### Task to carry out:
Nothing but the data, repeated exactly, belongs in the answer.

### Source data:
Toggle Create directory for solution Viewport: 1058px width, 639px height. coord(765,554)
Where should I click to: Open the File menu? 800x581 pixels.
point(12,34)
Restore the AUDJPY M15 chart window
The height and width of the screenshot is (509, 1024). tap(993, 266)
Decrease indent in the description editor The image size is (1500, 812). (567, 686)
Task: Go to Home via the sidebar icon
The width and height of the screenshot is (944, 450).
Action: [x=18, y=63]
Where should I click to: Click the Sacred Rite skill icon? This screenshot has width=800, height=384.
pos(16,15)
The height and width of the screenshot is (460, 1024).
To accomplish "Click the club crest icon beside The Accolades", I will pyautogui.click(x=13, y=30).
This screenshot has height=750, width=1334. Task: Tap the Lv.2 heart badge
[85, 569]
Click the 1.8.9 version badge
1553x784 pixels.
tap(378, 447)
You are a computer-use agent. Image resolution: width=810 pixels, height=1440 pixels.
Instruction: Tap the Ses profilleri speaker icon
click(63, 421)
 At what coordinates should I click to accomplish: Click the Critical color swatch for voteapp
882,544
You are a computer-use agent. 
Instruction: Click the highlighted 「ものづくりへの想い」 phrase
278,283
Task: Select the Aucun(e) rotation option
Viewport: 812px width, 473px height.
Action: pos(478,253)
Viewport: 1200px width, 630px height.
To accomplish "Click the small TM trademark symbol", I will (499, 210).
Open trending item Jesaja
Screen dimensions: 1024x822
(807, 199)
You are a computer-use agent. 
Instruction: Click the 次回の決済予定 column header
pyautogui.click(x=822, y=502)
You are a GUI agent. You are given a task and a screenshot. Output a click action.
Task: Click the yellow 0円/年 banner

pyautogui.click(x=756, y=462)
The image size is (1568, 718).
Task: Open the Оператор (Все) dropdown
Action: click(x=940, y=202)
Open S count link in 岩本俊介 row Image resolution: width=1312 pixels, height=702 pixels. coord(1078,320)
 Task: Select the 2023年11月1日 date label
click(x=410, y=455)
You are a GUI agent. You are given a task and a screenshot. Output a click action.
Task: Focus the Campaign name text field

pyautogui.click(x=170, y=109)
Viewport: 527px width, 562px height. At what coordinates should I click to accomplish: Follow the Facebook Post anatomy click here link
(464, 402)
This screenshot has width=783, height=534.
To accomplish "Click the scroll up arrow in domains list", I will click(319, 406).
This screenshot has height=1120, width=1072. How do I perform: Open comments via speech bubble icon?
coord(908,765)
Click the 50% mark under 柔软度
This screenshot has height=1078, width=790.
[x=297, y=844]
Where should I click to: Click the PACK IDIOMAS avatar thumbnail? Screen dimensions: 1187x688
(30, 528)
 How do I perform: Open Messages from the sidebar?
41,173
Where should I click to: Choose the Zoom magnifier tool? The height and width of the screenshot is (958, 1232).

### Output for this task:
Toggle Create directory for solution Viewport: 1058px width, 639px height. coord(765,554)
Where should I click to: Open the File menu? 800x581 pixels.
point(12,34)
Restore the AUDJPY M15 chart window
The height and width of the screenshot is (509, 1024). tap(993, 266)
Decrease indent in the description editor The image size is (1500, 812). (567, 686)
Task: Go to Home via the sidebar icon
The width and height of the screenshot is (944, 450).
Action: [x=18, y=63]
Where should I click to: Click the Sacred Rite skill icon? This screenshot has width=800, height=384.
pos(16,15)
The height and width of the screenshot is (460, 1024).
To accomplish "Click the club crest icon beside The Accolades", I will pyautogui.click(x=13, y=30).
This screenshot has height=750, width=1334. Task: Tap the Lv.2 heart badge
[85, 569]
Click the 1.8.9 version badge
1553x784 pixels.
tap(378, 447)
You are a computer-use agent. Image resolution: width=810 pixels, height=1440 pixels.
Instruction: Tap the Ses profilleri speaker icon
click(63, 421)
 At what coordinates should I click to accomplish: Click the Critical color swatch for voteapp
882,544
You are a computer-use agent. 
Instruction: Click the highlighted 「ものづくりへの想い」 phrase
278,283
Task: Select the Aucun(e) rotation option
Viewport: 812px width, 473px height.
Action: pos(478,253)
Viewport: 1200px width, 630px height.
To accomplish "Click the small TM trademark symbol", I will (499, 210).
Open trending item Jesaja
Screen dimensions: 1024x822
(807, 199)
You are a computer-use agent. 
Instruction: Click the 次回の決済予定 column header
pyautogui.click(x=822, y=502)
You are a GUI agent. You are given a task and a screenshot. Output a click action.
Task: Click the yellow 0円/年 banner

pyautogui.click(x=756, y=462)
The image size is (1568, 718).
Task: Open the Оператор (Все) dropdown
Action: click(x=940, y=202)
Open S count link in 岩本俊介 row Image resolution: width=1312 pixels, height=702 pixels. coord(1078,320)
 Task: Select the 2023年11月1日 date label
click(x=410, y=455)
You are a GUI agent. You are given a task and a screenshot. Output a click action.
Task: Focus the Campaign name text field

pyautogui.click(x=170, y=109)
Viewport: 527px width, 562px height. At what coordinates should I click to accomplish: Follow the Facebook Post anatomy click here link
(464, 402)
This screenshot has width=783, height=534.
To accomplish "Click the scroll up arrow in domains list", I will click(319, 406).
This screenshot has height=1120, width=1072. How do I perform: Open comments via speech bubble icon?
coord(908,765)
Click the 50% mark under 柔软度
This screenshot has height=1078, width=790.
[x=297, y=844]
Where should I click to: Click the PACK IDIOMAS avatar thumbnail? Screen dimensions: 1187x688
(30, 528)
 How do I perform: Open Messages from the sidebar?
41,173
Where should I click to: Choose the Zoom magnifier tool? The height and width of the screenshot is (958, 1232).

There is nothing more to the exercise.